Longtemps portés puis marginalisés, les cheveux bouclés retrouvent aujourd’hui un regain d’intérêt. Symbole d’identité et d’affirmation de soi, ils ont traversé des périodes de stigmatisation et de réappropriation. Entre héritage culturel, pression sociale et évolution des mentalités, les boucles racontent une histoire complexe et profondément enracinée dans les sociétés contemporaines.

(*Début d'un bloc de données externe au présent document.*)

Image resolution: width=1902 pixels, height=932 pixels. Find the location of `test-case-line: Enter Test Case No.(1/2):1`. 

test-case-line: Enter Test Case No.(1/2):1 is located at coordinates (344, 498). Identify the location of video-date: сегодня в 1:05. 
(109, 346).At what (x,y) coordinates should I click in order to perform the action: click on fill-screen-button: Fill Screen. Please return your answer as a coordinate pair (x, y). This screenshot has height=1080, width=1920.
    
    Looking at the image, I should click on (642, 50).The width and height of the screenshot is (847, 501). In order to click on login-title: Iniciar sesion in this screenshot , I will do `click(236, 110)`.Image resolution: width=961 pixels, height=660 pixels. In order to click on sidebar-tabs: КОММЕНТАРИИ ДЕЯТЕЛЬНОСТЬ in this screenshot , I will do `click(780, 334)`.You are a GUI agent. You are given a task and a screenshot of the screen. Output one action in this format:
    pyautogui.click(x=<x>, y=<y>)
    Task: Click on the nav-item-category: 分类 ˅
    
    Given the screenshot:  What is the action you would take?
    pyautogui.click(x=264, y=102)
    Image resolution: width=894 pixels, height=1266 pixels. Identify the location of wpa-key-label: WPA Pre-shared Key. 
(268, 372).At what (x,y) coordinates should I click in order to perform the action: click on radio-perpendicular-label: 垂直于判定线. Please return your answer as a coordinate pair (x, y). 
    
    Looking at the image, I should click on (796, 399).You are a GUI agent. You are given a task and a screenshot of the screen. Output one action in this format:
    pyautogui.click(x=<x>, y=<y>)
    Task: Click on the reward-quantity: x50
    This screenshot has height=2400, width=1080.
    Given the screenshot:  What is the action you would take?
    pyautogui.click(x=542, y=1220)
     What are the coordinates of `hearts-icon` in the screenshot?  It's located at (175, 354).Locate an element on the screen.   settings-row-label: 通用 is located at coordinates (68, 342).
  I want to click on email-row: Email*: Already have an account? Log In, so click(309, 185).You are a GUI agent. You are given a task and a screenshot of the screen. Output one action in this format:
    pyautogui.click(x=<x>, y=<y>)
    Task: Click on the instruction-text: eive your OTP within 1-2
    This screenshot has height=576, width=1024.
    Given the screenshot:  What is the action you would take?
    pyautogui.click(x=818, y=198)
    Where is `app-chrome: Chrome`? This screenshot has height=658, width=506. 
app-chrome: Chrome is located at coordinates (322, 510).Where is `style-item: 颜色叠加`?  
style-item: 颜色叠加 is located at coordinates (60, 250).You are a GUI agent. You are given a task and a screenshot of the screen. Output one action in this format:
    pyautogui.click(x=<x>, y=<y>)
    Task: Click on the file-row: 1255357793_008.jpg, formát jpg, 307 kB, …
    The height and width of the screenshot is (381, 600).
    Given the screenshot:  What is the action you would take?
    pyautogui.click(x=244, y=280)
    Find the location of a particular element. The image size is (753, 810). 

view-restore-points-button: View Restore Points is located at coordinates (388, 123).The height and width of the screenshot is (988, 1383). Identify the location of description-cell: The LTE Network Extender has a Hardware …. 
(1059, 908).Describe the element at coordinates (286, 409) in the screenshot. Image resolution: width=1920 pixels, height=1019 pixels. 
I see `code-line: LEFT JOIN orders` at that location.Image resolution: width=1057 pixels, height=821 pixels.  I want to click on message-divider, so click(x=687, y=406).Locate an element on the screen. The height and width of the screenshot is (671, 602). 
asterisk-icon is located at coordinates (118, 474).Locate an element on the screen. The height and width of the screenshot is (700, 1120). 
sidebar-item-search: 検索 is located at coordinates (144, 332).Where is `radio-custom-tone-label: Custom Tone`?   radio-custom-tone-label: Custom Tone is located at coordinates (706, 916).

Une symbolique ambivalente
Les cheveux bouclés, souvent associés aux origines méditerranéennes, africaines ou métisses, ont longtemps été perçus comme exotiques et en décalage avec les canons de beauté occidentaux. Christian Bromberger, spécialiste des apparences et des identités culturelles, met en lumière le rôle des cheveux comme marqueurs d’altérité : ils permettent d’identifier, de distinguer, mais aussi, parfois, d’exclure. Portés en perruque exubérantes à la cour de Louis XIV, puis coiffés sur le haut du crâne des femmes à l’époque victorienne en boucles maîtrisées, les cheveux volumineux marquent une appartenance à une classe sociale élevée. Dans les sociétés occidentales, notamment en France et aux États-Unis, les cheveux bouclés ont souvent été relégués à une position marginale, en particulier les cheveux crépus, victimes de discriminations et de pratiques comme le « hair shaming ». Le sociologue Stéphane Héas parle d’une « esthétisation hiérarchisée », où les textures capillaires lisses ont longtemps été érigées en norme, reléguant les cheveux bouclés et crépus à une place secondaire. L’ethnologue Michel Messu, auteur d’Un ethnologue chez le coiffeur, explique qu’auparavant, le cheveu servait à afficher une appartenance sociale. Aujourd’hui, cette distinction se fait davantage à un niveau individuel. Le cheveu devient un outil d’affirmation de soi, un moyen de revendiquer une identité singulière. La tendance actuelle repose sur une injonction au « sois toi-même », où chacun façonne son image à partir des ressources qui l’entourent.
Une évolution récente vers une réhabilitation
L’historienne Juliette Dumas, rappelle que la coiffure a toujours été un enjeu de pouvoir et de résistance, en particulier pour les femmes noires, souvent contraintes au lissage dans les milieux professionnels et sociaux. Depuis les années 2010, les réseaux sociaux ont joué un rôle clé dans la remise en question des normes capillaires traditionnelles et la valorisation de la diversité des textures de cheveux. Des influenceurs capillaires et des marques spécialisées ont contribué à la démocratisation des produits adaptés aux cheveux bouclés.